# Supplied data:
[Start of Attachment]
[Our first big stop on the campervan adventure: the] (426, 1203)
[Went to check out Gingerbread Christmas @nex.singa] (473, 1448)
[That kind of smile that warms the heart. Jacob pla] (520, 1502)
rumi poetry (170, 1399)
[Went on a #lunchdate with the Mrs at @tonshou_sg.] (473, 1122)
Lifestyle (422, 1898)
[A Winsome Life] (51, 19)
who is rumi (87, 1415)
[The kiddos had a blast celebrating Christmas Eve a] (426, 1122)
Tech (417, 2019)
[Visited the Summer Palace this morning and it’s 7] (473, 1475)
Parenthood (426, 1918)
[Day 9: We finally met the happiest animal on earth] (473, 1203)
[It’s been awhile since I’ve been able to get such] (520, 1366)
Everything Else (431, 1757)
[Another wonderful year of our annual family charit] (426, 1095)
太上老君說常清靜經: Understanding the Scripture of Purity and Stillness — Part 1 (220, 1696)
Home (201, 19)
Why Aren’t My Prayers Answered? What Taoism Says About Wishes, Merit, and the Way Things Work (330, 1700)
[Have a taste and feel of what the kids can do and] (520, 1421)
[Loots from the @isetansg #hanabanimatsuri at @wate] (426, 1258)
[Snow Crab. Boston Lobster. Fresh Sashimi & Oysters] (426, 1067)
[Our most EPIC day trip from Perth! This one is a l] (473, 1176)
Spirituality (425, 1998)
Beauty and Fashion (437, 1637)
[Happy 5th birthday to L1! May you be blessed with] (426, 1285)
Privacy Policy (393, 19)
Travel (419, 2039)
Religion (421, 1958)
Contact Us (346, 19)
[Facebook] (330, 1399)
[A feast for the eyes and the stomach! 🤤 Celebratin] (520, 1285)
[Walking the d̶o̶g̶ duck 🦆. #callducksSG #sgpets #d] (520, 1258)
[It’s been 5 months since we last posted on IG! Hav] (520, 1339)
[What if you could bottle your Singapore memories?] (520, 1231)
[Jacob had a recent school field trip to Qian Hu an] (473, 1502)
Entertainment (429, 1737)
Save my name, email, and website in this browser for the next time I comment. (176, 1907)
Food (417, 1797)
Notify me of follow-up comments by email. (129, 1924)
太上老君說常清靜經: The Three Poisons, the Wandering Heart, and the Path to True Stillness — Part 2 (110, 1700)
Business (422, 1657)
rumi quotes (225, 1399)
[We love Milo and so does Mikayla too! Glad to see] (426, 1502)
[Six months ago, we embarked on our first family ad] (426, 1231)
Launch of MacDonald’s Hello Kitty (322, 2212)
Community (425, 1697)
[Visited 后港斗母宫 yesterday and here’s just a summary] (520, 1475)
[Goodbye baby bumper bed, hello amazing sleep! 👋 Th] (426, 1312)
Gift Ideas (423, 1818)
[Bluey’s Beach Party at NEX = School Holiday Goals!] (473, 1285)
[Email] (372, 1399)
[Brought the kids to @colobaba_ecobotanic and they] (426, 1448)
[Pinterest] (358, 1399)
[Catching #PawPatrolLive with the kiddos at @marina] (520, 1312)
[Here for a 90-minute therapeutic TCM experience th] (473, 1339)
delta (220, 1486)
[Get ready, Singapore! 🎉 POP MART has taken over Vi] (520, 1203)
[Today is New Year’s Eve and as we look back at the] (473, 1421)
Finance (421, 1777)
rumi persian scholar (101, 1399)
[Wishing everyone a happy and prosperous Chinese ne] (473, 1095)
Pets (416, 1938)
[End of Attachment]
[Start of Attachment]
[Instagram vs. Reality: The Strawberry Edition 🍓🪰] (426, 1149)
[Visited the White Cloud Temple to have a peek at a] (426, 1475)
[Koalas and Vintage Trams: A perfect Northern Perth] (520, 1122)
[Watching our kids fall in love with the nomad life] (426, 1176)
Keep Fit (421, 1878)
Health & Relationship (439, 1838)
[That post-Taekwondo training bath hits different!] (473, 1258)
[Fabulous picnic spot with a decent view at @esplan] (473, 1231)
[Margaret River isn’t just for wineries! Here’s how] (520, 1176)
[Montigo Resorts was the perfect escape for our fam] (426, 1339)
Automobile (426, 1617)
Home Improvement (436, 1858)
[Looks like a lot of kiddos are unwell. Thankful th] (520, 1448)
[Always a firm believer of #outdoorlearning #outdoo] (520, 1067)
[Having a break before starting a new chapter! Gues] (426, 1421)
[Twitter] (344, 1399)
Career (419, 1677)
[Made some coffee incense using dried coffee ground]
[End of Attachment]
# Exercise description:
In the data above, retype exactly and only the lines between the one holding "[Our first big" and the one holding "[Loots from the", inclusive.

# Your solution:
[Our first big stop on the campervan adventure: the] (426, 1203)
[Went to check out Gingerbread Christmas @nex.singa] (473, 1448)
[That kind of smile that warms the heart. Jacob pla] (520, 1502)
rumi poetry (170, 1399)
[Went on a #lunchdate with the Mrs at @tonshou_sg.] (473, 1122)
Lifestyle (422, 1898)
[A Winsome Life] (51, 19)
who is rumi (87, 1415)
[The kiddos had a blast celebrating Christmas Eve a] (426, 1122)
Tech (417, 2019)
[Visited the Summer Palace this morning and it’s 7] (473, 1475)
Parenthood (426, 1918)
[Day 9: We finally met the happiest animal on earth] (473, 1203)
[It’s been awhile since I’ve been able to get such] (520, 1366)
Everything Else (431, 1757)
[Another wonderful year of our annual family charit] (426, 1095)
太上老君說常清靜經: Understanding the Scripture of Purity and Stillness — Part 1 (220, 1696)
Home (201, 19)
Why Aren’t My Prayers Answered? What Taoism Says About Wishes, Merit, and the Way Things Work (330, 1700)
[Have a taste and feel of what the kids can do and] (520, 1421)
[Loots from the @isetansg #hanabanimatsuri at @wate] (426, 1258)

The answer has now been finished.